A weakly-scripted road buddy movie barely held together by Viggo Mortensen who got to see writer/director Peter Farrelly squander Mahershala Ali up close. Somehow highly rated on IMDB. Almost entirely about sticking the moral superiority of the American North to the South circa 1962. Viggo doesn't evolve so very much: his initial casual racism is not so deep or convincing that he can't just roll with what the world sends his way. An empty shell of a thing.
The BBC series, second time around. Over (only) a couple of sittings. Excellent.
I stumbled upon Jason Allemann's amazing kinetic Sisyphus sculpture a while ago, and finally got around to buying the bits for a motorized one just before Christmas. It's very easy now: the rebrickable page will autofill your Bricklink wishlist, and a button on that site will go and find a small set of suppliers. I did business with Alpine Bricks in Austria and 3 BRICKS in Slovenia; amazingly I received only ony incorrect piece out of over 1200. I'm glad I held off as the redesign of last year reduced the cost significantly.
I spent perhaps ten hours building it over three lengthy sessions. The instructions are very straightforward for building techniques this clever. It felt like most of the time went into the decorative murals. It's large, works as advertised, and the mechanism didn't require any tweaks. I can't imagine pulling it apart.
Early evening pseudo-snorkel off the northern rocks of Gordons Bay. Flat. The tide was up. Visibility was very poor: I saw just one large wrasse, a pile of small fry in shallow water, and no rays. A few storm clouds rolled over and kept going.

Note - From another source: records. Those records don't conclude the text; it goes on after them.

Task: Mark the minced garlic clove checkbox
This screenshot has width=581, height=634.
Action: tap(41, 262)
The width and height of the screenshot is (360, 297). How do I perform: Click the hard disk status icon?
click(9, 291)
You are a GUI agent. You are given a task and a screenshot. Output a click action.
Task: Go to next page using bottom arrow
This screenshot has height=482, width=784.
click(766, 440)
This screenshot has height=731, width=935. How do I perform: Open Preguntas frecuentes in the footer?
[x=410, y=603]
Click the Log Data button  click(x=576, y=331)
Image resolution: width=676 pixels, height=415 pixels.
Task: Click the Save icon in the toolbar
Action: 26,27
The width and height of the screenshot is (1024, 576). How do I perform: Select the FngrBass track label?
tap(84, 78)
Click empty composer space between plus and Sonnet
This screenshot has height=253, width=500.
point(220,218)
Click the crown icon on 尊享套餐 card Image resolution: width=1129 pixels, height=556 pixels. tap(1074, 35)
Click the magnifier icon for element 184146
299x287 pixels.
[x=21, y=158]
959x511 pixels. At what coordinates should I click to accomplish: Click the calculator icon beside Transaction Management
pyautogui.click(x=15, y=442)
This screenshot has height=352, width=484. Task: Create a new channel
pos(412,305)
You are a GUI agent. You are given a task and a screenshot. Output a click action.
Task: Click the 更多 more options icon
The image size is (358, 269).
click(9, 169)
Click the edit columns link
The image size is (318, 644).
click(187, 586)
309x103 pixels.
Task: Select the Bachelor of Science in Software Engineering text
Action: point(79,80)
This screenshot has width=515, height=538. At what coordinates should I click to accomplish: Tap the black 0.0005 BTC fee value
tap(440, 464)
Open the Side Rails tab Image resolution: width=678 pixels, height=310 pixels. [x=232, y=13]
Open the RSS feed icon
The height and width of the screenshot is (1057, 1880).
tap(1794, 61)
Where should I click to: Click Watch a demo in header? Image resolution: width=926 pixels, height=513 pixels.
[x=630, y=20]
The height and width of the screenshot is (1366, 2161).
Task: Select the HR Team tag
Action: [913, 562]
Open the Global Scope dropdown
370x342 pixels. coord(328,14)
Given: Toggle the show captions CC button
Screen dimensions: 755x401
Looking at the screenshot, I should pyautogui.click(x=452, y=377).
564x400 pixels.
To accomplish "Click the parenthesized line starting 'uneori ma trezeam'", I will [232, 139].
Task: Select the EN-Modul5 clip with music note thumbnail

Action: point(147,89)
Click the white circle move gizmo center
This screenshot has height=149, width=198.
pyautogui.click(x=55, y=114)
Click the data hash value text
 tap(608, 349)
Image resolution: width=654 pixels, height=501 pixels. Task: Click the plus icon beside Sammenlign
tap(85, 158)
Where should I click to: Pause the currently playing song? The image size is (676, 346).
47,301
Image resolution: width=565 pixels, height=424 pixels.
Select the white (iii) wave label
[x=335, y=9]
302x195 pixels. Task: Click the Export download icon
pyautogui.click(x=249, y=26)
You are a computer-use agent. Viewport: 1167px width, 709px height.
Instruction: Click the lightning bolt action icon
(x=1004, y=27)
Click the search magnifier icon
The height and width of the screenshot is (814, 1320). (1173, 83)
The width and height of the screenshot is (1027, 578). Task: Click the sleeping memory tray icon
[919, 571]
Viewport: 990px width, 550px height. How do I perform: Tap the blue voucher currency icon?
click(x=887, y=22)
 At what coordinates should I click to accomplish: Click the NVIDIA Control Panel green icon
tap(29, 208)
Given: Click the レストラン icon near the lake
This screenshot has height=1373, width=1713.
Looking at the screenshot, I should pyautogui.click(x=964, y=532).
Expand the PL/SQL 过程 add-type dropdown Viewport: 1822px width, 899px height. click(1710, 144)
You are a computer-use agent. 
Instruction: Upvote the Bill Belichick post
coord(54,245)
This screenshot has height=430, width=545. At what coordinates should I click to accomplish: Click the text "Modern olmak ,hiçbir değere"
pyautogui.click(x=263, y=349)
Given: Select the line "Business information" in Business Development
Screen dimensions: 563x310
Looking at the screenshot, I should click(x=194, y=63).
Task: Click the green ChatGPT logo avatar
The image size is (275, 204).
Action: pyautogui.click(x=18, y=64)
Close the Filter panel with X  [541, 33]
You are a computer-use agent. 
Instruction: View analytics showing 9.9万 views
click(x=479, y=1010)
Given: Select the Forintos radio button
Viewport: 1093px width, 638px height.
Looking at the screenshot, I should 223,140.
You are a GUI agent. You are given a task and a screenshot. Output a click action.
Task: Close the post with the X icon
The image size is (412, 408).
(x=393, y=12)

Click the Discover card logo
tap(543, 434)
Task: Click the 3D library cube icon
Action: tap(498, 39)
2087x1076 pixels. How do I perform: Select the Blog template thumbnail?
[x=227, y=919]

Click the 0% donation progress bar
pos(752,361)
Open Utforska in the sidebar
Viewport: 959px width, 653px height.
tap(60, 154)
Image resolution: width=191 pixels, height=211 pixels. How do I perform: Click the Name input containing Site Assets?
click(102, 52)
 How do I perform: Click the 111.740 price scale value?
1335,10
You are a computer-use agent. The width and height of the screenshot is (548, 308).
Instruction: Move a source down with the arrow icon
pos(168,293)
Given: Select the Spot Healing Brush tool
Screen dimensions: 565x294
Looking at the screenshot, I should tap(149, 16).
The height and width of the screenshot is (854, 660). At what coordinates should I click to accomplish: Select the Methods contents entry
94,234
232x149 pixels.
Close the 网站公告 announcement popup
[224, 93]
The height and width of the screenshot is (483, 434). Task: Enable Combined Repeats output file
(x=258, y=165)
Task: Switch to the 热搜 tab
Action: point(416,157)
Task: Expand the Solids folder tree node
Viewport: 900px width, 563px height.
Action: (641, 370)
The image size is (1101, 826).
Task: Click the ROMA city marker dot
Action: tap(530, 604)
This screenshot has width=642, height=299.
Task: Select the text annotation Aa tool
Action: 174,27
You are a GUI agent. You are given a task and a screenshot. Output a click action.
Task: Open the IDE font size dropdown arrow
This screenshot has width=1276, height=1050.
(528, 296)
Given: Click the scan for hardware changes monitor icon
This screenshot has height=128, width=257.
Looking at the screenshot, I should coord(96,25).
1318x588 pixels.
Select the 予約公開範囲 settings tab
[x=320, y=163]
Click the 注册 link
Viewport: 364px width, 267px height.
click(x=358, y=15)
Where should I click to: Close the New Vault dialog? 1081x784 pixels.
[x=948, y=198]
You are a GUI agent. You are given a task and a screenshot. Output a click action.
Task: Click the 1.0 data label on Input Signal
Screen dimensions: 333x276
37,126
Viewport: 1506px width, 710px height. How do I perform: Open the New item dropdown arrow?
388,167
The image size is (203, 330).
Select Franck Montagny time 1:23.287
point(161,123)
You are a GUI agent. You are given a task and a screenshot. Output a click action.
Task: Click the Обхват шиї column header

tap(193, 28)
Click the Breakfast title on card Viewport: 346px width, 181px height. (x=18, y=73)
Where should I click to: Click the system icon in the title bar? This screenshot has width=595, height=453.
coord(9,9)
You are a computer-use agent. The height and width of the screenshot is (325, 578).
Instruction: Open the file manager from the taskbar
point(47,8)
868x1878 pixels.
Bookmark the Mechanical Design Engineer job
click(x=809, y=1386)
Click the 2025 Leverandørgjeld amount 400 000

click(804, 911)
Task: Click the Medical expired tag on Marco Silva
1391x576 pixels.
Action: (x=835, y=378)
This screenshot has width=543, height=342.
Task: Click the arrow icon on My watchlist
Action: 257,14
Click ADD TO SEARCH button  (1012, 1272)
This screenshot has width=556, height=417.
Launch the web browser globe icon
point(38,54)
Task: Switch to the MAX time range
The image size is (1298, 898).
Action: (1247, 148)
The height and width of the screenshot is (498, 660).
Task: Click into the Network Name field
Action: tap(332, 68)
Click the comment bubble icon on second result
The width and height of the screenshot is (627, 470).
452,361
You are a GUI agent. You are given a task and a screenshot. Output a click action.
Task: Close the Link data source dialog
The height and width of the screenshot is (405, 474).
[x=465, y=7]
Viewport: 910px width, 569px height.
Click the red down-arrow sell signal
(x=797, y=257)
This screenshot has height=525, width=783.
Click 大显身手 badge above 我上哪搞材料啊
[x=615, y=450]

Had lunch in the Sydney CBD after trying to dig up the possibly-mythical LEGO™ Chinese New Year sets. The goal was to burn my almost-expired Palace Cinemas membership freebie. I intended to go to the Verona for the 3:30pm session but found I could make it to the dear old Chauvel in time for their 2:50pm screening in Cinema 1 with perhaps 10 other people. It still hasn't been renovated.
Well, this is the sisterhood doing it to themselves a few centuries ago, in costume. It's a bit Lady Macbeth without Macbeth: to a man, the men are mostly inert and/or laddish, and their only memorable scenes involve a duck race and a naked porky squire being pelted with fruit by other parliamentarians or courtiers. (I was too sleepy to distinguish.) The main track has Olivia Colman laying it on as a sickly and indulged Queen Anne who is bossed by Rachel Weisz until fallen scrumpet Emma Stone turns up to reclaim her ladyhood, which seems to amount to the freedom to be a bitchy slut. Anne keeps seventeen rabbits: one per child who didn't make it. Weisz teaches Stone to murder some birds with long rifles. The cinematography sometimes employs an odd weird-out lens (such as a fisheye). Loads of four-letter words are thrown about, making it difficult to recommend to the BBC crowd. There is much riffing on the theme of ladywork. The story has some basis in history for those keeping score. Not much there for me on the whole.
Early evening paddle at Gordons Bay. Not many people still around then. Some big storm clouds were rolling through, but apparently the hail and so forth had spent itself in the Blue Mountains. Pleasant in. Lots of detritus near the shore, but seemingly clean further out. The tide was up. Flat. Dried out on the Coogee headland after and ate my dinner.